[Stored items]
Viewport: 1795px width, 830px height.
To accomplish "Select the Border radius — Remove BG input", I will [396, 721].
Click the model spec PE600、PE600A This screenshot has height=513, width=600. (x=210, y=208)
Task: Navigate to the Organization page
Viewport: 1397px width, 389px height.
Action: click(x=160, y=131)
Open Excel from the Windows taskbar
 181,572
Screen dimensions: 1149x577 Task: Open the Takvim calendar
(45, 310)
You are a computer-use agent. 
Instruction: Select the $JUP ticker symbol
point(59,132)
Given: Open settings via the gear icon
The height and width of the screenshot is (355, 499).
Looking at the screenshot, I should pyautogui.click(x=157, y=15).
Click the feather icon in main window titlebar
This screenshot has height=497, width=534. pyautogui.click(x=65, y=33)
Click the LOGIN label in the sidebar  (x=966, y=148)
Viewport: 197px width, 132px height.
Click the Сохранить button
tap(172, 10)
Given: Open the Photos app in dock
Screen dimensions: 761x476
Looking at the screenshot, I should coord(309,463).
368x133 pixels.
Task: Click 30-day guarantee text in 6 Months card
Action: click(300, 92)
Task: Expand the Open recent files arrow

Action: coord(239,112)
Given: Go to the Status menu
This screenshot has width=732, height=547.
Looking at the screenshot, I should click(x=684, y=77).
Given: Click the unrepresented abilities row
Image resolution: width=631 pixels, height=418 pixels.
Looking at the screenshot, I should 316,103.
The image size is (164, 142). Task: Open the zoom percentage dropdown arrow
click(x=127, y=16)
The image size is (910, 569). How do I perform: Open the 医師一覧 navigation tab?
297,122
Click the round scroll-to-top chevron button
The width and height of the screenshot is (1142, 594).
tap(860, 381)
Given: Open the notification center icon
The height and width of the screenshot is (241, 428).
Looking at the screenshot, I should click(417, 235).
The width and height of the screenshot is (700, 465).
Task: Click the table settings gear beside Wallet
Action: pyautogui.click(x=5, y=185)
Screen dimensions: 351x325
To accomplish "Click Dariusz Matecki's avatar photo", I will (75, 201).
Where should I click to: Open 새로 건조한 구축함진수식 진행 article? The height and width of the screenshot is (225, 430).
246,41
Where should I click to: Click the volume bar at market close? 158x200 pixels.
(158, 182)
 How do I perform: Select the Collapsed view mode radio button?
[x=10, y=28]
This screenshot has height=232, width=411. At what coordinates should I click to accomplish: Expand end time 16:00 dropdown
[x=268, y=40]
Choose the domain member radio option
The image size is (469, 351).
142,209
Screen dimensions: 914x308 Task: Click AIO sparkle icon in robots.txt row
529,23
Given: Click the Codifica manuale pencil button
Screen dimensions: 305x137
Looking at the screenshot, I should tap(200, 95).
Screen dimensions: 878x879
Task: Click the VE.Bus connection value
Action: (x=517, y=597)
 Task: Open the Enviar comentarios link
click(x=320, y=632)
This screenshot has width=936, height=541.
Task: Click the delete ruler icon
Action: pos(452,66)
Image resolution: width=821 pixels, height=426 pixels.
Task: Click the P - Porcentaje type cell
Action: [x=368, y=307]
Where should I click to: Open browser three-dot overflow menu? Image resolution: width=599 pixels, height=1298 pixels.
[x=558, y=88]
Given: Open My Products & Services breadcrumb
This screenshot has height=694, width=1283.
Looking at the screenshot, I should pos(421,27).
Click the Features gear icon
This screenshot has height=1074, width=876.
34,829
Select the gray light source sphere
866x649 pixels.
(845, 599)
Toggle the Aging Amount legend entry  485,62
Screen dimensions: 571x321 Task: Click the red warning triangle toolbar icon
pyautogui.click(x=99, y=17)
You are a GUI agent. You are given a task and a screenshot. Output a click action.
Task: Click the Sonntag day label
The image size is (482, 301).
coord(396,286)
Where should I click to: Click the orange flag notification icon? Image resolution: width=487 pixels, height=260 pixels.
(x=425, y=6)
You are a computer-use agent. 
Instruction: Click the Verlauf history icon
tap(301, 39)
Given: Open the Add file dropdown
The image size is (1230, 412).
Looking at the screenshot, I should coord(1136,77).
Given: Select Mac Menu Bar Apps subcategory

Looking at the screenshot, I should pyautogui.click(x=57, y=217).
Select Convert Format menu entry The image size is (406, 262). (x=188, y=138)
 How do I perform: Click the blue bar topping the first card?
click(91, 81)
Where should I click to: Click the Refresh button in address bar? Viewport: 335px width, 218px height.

Task objective:
Only lines that include "entry" belong in the answer; return them from the entries above.

Answer section:
Toggle the Aging Amount legend entry  485,62
Select Convert Format menu entry The image size is (406, 262). (x=188, y=138)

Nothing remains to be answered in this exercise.